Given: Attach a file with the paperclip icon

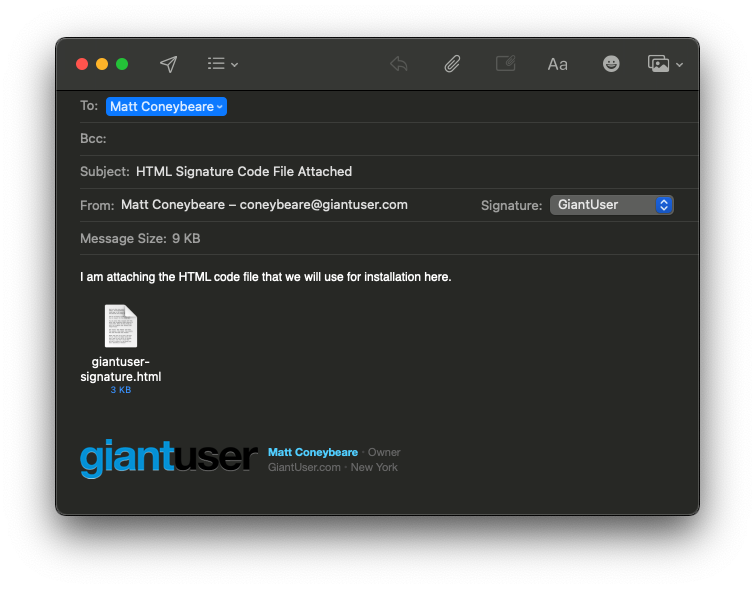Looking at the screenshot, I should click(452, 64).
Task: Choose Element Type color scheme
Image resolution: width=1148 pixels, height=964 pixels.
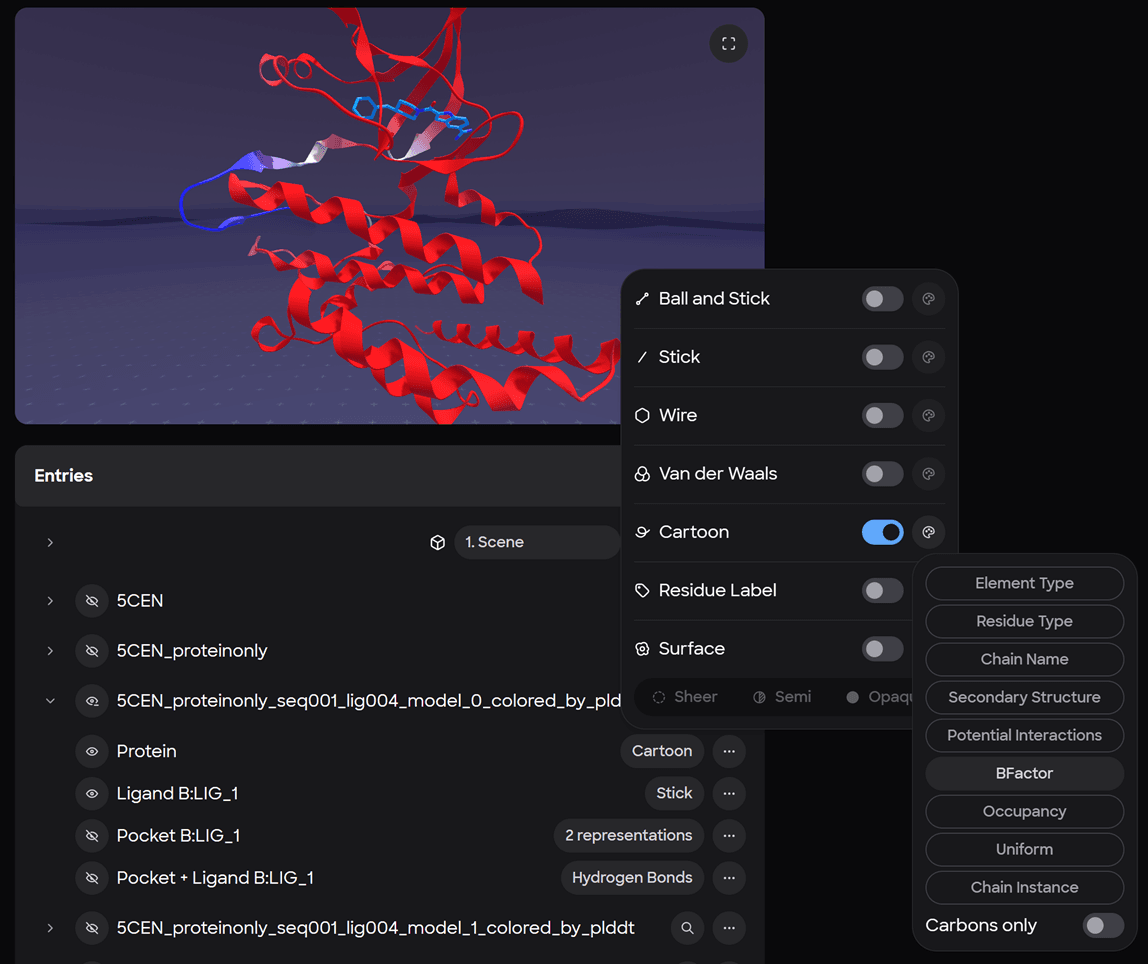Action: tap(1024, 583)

* [Exercise description] Your task is to return the entries above exactly, with no pictures.

* [Exercise answer]
Given: Attach a file with the paperclip icon

Looking at the screenshot, I should click(452, 64).
Task: Choose Element Type color scheme
Image resolution: width=1148 pixels, height=964 pixels.
Action: tap(1024, 583)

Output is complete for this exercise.